She plans to study business in college. Her family is low-income, and she hopes studying finance at Conrad might put her on a different track.
"My mom and my dad, they divorced. I live with my mom and she's a mother of four that just provides for all four of us, basically," she says. "We only ask for my dad's money, like, if we really need it."
Helping her family
Her paid internship over the summer at Capital One meant she could pitch in with family expenses. More importantly, what Martinez has learned at Conrad has helped her educate her loved ones.
"When my mom she tells me to, 'Oh, can you help me out with this, with the bills? I really don't understand it.' Here, we go over like 'Oh, what does this mean when the bank sends you this? What can a debit card do, what can a credit card do?'" Martinez explains.
That's the whole idea behind the finance academy. Help students understand stocks and insurance, cultivate an interest in business and entrepreneurship and teach real financial literacy.
"The earlier we can get them involved with understanding how their work works with their money, etc., maybe we could increase our overall national average of saving and budgeting," says Janel Humphries, who runs the Academy of Business and Finance at Conrad.
Financial skills kids can use
She says at this school more than 50 different languages are spoken, due to a large population of refugee students. So building financial literacy skills sometimes means starting at the very beginning.
"When you talk about concepts and operations of money, that is zero for a good population of our students when they first join us," Humphries says.
That means teaching some kids to recognize currency and make change, which is why Humphries lobbied hard to get two ATMs installed inside the school.
"In having the strongest relationship with your money, sometimes you just need to see it," she says.
A working bank
The next step is opening a functioning bank on campus — a satellite branch of an existing financial institution. Conrad already has the space cleared out; there's seating, teller windows, even a boardroom. A few years ago, it was a a pretend bank that circulated what they called "Conrad Cash." You could trade it for snacks, a good spot in the cafeteria line or extra credit.
Humphries says that was a good start, but these students have jobs and pay bills.

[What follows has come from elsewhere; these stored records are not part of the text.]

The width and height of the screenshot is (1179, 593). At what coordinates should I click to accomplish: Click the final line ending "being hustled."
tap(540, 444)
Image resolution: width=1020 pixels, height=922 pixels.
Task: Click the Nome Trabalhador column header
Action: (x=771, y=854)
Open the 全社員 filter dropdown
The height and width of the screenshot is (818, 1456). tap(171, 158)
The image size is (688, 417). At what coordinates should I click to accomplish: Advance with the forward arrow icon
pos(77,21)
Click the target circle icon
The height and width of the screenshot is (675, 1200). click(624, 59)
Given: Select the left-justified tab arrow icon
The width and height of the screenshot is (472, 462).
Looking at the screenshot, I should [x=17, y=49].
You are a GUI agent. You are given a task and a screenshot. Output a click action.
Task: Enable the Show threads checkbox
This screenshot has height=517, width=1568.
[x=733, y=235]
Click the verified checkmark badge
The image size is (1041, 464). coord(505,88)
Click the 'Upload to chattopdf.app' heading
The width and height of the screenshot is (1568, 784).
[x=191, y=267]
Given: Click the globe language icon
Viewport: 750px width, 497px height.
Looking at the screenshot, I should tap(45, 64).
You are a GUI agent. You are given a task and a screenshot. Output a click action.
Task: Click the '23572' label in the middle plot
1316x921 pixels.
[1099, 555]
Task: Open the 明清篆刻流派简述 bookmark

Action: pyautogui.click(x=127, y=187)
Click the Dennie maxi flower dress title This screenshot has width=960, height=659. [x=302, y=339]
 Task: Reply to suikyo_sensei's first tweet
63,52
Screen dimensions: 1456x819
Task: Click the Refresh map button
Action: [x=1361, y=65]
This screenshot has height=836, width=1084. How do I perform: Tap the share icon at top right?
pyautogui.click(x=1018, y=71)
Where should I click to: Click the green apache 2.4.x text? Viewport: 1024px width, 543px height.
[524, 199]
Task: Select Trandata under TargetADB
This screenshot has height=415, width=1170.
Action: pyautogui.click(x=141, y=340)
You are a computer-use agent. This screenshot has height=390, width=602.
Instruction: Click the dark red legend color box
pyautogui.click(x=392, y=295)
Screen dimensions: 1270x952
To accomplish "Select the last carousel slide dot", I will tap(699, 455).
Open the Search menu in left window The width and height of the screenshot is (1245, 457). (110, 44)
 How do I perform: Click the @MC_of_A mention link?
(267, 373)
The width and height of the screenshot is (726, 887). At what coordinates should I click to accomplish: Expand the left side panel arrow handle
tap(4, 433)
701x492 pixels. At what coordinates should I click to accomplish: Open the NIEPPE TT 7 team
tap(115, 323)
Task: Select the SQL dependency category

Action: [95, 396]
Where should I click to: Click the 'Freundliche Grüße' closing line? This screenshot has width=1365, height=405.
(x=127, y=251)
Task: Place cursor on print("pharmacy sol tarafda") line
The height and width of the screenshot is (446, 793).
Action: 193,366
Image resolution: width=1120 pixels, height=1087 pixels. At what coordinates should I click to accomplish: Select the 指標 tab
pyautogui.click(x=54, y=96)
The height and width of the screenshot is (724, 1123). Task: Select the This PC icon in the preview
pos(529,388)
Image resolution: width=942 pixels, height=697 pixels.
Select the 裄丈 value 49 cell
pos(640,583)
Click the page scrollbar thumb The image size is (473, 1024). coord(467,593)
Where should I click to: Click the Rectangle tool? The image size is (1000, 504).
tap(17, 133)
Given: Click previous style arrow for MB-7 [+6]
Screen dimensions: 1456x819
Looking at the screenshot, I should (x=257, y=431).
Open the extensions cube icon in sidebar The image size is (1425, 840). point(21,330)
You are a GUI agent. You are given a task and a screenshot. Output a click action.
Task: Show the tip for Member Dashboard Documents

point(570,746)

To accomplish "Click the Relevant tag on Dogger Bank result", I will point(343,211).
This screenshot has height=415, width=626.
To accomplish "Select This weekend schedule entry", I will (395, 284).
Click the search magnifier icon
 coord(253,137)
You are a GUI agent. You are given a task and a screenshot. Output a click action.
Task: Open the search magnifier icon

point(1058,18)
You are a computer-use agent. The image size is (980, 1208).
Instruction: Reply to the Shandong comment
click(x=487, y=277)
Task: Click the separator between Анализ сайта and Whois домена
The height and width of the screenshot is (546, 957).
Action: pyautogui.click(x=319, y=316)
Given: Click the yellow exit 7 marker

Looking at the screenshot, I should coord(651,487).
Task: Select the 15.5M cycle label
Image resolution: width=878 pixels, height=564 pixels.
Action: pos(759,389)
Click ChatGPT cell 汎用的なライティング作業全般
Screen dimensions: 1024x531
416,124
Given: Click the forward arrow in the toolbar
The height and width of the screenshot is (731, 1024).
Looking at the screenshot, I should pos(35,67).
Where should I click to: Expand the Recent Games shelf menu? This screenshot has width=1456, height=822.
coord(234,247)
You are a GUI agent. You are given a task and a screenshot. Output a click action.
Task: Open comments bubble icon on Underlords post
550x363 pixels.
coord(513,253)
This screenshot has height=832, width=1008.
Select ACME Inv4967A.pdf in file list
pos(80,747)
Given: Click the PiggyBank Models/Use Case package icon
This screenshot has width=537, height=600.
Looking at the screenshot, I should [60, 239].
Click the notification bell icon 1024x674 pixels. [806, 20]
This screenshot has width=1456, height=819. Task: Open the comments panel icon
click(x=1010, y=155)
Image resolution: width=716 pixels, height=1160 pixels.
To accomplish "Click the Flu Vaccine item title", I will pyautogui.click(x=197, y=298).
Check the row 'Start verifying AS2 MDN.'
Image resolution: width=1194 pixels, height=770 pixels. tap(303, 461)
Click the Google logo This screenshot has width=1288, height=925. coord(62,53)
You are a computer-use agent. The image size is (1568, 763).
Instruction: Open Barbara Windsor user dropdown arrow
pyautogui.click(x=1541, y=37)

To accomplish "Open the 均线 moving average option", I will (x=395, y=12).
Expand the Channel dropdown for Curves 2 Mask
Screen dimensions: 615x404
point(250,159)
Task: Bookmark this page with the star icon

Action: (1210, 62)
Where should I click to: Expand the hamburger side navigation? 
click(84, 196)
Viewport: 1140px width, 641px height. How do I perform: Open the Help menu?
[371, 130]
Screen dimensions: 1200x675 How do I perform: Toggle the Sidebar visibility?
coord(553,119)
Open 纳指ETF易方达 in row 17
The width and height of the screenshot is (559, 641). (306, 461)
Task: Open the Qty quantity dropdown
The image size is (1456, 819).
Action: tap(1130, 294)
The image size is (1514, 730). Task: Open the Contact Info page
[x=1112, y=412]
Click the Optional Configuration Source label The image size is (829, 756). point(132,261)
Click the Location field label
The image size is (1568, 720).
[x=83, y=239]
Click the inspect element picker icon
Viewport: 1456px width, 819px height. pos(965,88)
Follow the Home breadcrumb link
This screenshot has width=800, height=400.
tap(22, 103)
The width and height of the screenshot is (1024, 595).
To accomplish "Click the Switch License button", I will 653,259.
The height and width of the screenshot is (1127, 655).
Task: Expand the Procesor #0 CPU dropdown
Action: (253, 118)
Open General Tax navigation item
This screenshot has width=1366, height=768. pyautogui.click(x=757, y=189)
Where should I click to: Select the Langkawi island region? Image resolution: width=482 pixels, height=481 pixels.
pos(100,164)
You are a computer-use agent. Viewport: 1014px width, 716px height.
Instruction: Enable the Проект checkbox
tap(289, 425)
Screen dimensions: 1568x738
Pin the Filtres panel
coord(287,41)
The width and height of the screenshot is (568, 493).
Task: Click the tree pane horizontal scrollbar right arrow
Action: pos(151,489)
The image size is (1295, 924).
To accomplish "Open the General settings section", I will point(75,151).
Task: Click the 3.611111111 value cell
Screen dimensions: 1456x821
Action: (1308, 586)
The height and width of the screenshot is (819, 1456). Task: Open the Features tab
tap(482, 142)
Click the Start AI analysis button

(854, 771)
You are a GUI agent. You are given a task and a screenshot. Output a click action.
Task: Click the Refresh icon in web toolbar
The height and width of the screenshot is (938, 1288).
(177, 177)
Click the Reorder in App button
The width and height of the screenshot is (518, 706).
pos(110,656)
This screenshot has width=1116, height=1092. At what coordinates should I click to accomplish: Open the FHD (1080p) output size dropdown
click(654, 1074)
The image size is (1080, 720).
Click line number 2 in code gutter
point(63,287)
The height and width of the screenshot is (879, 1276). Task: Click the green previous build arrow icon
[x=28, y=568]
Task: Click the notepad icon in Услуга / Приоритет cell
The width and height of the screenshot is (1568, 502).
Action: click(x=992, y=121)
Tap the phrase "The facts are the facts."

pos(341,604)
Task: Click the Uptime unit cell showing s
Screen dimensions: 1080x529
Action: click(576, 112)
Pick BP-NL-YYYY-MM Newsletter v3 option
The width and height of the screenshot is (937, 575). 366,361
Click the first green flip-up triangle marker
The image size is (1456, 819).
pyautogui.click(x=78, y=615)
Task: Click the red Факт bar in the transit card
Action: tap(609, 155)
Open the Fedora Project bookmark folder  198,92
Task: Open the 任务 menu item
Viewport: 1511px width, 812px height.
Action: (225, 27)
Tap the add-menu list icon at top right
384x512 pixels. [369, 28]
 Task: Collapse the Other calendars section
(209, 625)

They need the real thing.
"There's a good chunk of students here that might be head of or co-head of household. So once they do finally figure out how they're bringing in money, now there's a whole issue of budgeting, etc. And that's what we're missing for students in this area," she says. "We have a lot of students that help support their family."
Christopher Lainez is one of them.
"Yeah, money's really tight. My mom works at a factory and my dad doesn't, because he's disabled. My mom is only one that brings, really, like a flow of income in," he says.
Becoming a saver
That's why Lainez is looking for work. He's already had two paid internships through the finance academy and loves having money in the bank. He's not a spender.
"I'm keeping my money, I'm saving it. And due to the two internships I've earned like $3,600. And I've budgeted that, and I still have over $1,000 now. Anytime Mom needs money I'm like, 'Hey, sure. I'll pay it,'" he says.
For the most part, these students don't get a weekly allowance, and they're not spending the money they do have on nights out with their friends. They're helping make life easier for their families, and hopefully, forming habits that will brighten their futures, too.